The Dubai International Financial Centre (DIFC) has implemented the new changes to the Employment Law that require contributions to a savings scheme for Gulf nationals working at the financial hub.

The latest amendments to the legislation, as well as the Trust Law, Foundations Law and Operating Law, have been enacted following a period of public consultation in 2023, the DIFC said in a statement on Thursday.

The updates were promulgated by Sheikh Mohammed bin Rashid Al Maktoum, Vice President, Prime Minister of the UAE and Ruler of Dubai, to ensure the DIFC’s laws continue to meet global best practices.

Among the legislative changes, Part 10 of the existing Employment Law will now require DIFC companies to make top-up payments into a Qualifying Scheme, which includes the DIFC Employee Workplace Savings plan (DEWS) for employed GCC nationals, in addition to making contributions to the workers’ General Pension and Social Security Authority (GPSSA).

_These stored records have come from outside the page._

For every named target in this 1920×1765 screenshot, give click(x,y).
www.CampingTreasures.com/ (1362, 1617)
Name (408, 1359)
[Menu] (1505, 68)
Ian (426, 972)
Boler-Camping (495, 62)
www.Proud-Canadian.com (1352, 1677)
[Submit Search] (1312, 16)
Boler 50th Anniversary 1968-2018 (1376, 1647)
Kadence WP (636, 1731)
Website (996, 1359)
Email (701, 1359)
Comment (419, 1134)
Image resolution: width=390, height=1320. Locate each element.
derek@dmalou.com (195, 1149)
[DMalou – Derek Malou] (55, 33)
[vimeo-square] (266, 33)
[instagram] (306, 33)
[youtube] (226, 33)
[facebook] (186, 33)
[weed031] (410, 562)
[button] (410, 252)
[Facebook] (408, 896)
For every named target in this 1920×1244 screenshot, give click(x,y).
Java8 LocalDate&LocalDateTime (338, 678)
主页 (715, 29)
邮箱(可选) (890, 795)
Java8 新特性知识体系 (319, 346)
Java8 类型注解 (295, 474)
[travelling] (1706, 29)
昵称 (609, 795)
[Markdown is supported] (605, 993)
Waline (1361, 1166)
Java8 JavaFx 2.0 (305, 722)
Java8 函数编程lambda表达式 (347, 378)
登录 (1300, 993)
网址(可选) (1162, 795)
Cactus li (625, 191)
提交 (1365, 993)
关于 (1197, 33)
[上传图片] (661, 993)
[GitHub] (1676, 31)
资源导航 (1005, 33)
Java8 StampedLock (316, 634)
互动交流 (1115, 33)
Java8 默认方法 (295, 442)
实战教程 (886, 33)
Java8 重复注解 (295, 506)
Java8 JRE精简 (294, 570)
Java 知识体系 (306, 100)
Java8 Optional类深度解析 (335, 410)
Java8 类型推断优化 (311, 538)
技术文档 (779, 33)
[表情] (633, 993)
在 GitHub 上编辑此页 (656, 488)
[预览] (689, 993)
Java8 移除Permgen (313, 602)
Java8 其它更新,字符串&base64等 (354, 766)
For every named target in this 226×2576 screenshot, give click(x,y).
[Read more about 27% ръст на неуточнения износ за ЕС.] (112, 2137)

The top-up payments are required in cases where the amount of the employees’ GPSSA contributions are lower than what they would have received as monthly end-of-service contributions under the Employment Law if they were not GCC nationals.

“Effectively, this levels the playing field for GCC nationals in DIFC that otherwise would have received less in the form of their monthly GPSSA benefits,” the DIFC explained.

Other amendments that have been enacted apply to situations where a Qualifying Scheme is not allowed to receive contributions from a company or worker that is subject to sanctions.

The DIFC said it has also enacted the latest changes to the Trust Law, Foundations Law and Operating Law.